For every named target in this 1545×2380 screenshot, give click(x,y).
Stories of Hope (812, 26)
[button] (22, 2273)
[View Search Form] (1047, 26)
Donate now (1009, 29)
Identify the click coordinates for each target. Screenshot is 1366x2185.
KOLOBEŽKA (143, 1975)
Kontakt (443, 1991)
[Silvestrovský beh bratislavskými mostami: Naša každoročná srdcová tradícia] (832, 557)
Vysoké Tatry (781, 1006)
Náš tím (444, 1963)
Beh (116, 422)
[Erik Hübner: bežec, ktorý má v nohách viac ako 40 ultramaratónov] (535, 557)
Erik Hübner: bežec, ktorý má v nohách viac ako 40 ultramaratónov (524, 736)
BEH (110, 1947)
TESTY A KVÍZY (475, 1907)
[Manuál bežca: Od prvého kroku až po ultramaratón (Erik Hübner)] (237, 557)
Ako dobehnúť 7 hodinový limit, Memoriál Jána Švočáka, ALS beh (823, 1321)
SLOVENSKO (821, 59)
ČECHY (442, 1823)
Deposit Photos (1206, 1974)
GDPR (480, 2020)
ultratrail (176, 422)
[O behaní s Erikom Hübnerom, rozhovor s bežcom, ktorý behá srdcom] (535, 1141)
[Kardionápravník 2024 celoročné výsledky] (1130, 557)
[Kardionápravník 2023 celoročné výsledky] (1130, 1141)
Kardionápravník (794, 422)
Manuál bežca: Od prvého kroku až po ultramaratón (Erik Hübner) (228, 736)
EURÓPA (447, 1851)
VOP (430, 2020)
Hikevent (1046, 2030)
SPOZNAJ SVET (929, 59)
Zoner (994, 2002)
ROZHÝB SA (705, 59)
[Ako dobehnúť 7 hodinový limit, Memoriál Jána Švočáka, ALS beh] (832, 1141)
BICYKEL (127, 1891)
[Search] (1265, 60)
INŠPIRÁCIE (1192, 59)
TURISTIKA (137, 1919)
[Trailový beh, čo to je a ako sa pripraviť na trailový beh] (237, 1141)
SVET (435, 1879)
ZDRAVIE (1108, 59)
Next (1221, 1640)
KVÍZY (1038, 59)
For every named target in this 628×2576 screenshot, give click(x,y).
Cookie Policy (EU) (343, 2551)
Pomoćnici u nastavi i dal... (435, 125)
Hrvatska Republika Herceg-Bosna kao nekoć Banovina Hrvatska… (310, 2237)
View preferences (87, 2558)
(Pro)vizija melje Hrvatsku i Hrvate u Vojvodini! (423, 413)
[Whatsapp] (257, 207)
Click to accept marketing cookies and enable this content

# # #

- Problem to work on -
Reproduce the whole listing above exactly.

- Response area -
For every named target in this 1545×2380 screenshot, give click(x,y).
Stories of Hope (812, 26)
[button] (22, 2273)
[View Search Form] (1047, 26)
Donate now (1009, 29)
Identify the click coordinates for each target. Screenshot is 1366x2185.
KOLOBEŽKA (143, 1975)
Kontakt (443, 1991)
[Silvestrovský beh bratislavskými mostami: Naša každoročná srdcová tradícia] (832, 557)
Vysoké Tatry (781, 1006)
Náš tím (444, 1963)
Beh (116, 422)
[Erik Hübner: bežec, ktorý má v nohách viac ako 40 ultramaratónov] (535, 557)
Erik Hübner: bežec, ktorý má v nohách viac ako 40 ultramaratónov (524, 736)
BEH (110, 1947)
TESTY A KVÍZY (475, 1907)
[Manuál bežca: Od prvého kroku až po ultramaratón (Erik Hübner)] (237, 557)
Ako dobehnúť 7 hodinový limit, Memoriál Jána Švočáka, ALS beh (823, 1321)
SLOVENSKO (821, 59)
ČECHY (442, 1823)
Deposit Photos (1206, 1974)
GDPR (480, 2020)
ultratrail (176, 422)
[O behaní s Erikom Hübnerom, rozhovor s bežcom, ktorý behá srdcom] (535, 1141)
[Kardionápravník 2024 celoročné výsledky] (1130, 557)
[Kardionápravník 2023 celoročné výsledky] (1130, 1141)
Kardionápravník (794, 422)
Manuál bežca: Od prvého kroku až po ultramaratón (Erik Hübner) (228, 736)
EURÓPA (447, 1851)
VOP (430, 2020)
Hikevent (1046, 2030)
SPOZNAJ SVET (929, 59)
Zoner (994, 2002)
ROZHÝB SA (705, 59)
[Ako dobehnúť 7 hodinový limit, Memoriál Jána Švočáka, ALS beh] (832, 1141)
BICYKEL (127, 1891)
[Search] (1265, 60)
INŠPIRÁCIE (1192, 59)
TURISTIKA (137, 1919)
[Trailový beh, čo to je a ako sa pripraviť na trailový beh] (237, 1141)
SVET (435, 1879)
ZDRAVIE (1108, 59)
Next (1221, 1640)
KVÍZY (1038, 59)
For every named target in this 628×2576 screenshot, give click(x,y).
Cookie Policy (EU) (343, 2551)
Pomoćnici u nastavi i dal... (435, 125)
Hrvatska Republika Herceg-Bosna kao nekoć Banovina Hrvatska… (310, 2237)
View preferences (87, 2558)
(Pro)vizija melje Hrvatsku i Hrvate u Vojvodini! (423, 413)
[Whatsapp] (257, 207)
Click to accept marketing cookies and enable this content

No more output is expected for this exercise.